Calling the service prints the title of the given URL.

TitleExtractorService.new.call('https://appsignal.com')
# AppSignal: Application Performance Monitoring for Ruby on Rails and Elixir

This works as expected, but let’s see if we can improve the syntax a little to make it look and feel a bit more like other background processing systems. By creating a Magique::Worker module, we can add some syntactic sugar to the service object.

module Magique
  module Worker
    def self.included(base)
      base.extend(ClassMethods)
    end

    module ClassMethods
      def perform_now(*args)
        new.perform(*args)
      end
    end

    def perform(*)
      raise NotImplementedError
    end
  end
end

The module adds a perform method to the worker instance and a perform_now method to the worker class to make the invocation a bit better.

Let’s include the module into our service object. While we’re at it, let’s also rename it to TitleExtractorWorker and change the call method to perform.

class TitleExtractorWorker
  include Magique::Worker

  def perform(url)
    document = Nokogiri::HTML(open(url))
    title = document.css('html > head > title').first.content
    puts title.gsub(/[[:space:]]+/, ' ').strip
  rescue
    puts "Unable to find a title for #{url}"
  end
end

The invocation still has the same result, but it’s a bit clearer what's going on.

TitleExtractorWorker.perform_now('https://appsignal.com')
# AppSignal: Application Performance Monitoring for Ruby on Rails and Elixir

Implementing Asynchronous Processing

Now that we have the title extraction working, we can grab all titles from past Ruby Magic articles. To do this, let’s assume we have a RUBYMAGIC constant with a list of all the URLs of past articles.

RUBYMAGIC.each do |url|
  TitleExtractorWorker.perform_now(url)
end

# Unraveling Classes, Instances and Metaclasses in Ruby | AppSignal Blog
# Bindings and Lexical Scope in Ruby | AppSignal Blog
# Building a Ruby C Extension From Scratch | AppSignal Blog
# Closures in Ruby: Blocks, Procs and Lambdas | AppSignal Blog
# ...

We get the titles of past articles, but it takes a while to extract them all. That’s because we wait until each request is completed before moving on to the next one.

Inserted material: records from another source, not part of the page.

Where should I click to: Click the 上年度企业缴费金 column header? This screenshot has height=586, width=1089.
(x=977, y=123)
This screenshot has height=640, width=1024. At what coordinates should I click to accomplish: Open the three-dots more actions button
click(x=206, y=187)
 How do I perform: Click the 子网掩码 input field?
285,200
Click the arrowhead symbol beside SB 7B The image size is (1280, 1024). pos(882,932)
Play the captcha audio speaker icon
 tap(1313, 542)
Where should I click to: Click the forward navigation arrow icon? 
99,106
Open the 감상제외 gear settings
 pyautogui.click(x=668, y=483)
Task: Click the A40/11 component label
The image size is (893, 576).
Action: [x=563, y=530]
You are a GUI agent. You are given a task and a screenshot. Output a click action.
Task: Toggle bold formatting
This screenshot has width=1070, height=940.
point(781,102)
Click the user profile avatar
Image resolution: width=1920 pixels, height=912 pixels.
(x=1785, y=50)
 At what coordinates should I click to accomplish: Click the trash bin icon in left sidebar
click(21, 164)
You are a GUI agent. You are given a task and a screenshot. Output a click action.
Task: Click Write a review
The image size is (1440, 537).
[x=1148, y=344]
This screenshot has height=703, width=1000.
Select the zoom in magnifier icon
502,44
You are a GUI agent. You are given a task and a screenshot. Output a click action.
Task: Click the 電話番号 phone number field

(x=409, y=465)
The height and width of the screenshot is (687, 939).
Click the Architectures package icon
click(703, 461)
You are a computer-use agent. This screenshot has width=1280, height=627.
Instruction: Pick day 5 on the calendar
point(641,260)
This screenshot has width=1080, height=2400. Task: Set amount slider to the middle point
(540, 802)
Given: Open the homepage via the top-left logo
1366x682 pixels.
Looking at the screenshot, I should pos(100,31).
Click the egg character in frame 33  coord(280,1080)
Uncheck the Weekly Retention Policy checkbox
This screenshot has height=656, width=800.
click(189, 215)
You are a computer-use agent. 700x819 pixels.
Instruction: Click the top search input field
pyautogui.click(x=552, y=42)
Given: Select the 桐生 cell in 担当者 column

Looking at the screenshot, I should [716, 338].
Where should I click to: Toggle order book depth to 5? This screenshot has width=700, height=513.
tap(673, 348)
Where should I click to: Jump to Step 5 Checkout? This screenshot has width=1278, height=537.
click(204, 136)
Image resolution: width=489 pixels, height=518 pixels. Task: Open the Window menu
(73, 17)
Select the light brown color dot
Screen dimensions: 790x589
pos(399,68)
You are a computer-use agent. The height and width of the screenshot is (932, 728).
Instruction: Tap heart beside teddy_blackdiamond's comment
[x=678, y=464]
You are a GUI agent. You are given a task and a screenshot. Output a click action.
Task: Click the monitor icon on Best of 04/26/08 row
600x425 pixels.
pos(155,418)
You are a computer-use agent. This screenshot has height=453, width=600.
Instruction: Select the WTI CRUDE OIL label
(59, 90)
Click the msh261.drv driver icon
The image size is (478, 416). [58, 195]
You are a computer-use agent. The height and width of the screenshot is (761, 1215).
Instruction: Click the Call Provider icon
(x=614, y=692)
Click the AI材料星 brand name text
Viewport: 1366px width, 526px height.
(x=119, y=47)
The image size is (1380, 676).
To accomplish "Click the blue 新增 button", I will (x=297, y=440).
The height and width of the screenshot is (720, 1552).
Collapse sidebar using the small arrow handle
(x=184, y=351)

Let’s improve that by introducing a perform_async method to our worker module. To speed things up, it creates a new thread for each URL.

module Magique
  module Worker
    module ClassMethods
      def perform_async(*args)
        Thread.new { new.perform(*args) }
      end
    end
  end
end

After changing the invocation to TitleExtractorWorker.perform_async(url), we get all the titles almost at once. However, this also means that we’re opening more than 20 connections to the Ruby Magic blog at once. (Sorry for messing with your blog, folks! 😅)

If you’re following along with your own implementation and testing this outside of a long-running process (like a web server), don’t forget to add something like loop { sleep 1 } to the end of your script to make sure the process doesn’t immediately terminate.

Queueing up Tasks

With the approach of creating a new thread for every invocation, we’ll eventually hit resource limits (both on our side and on the websites we are accessing). As we’d like to be nice citizens, let’s change the implementation to something that is asynchronous but doesn’t feel like a denial-of-service attack.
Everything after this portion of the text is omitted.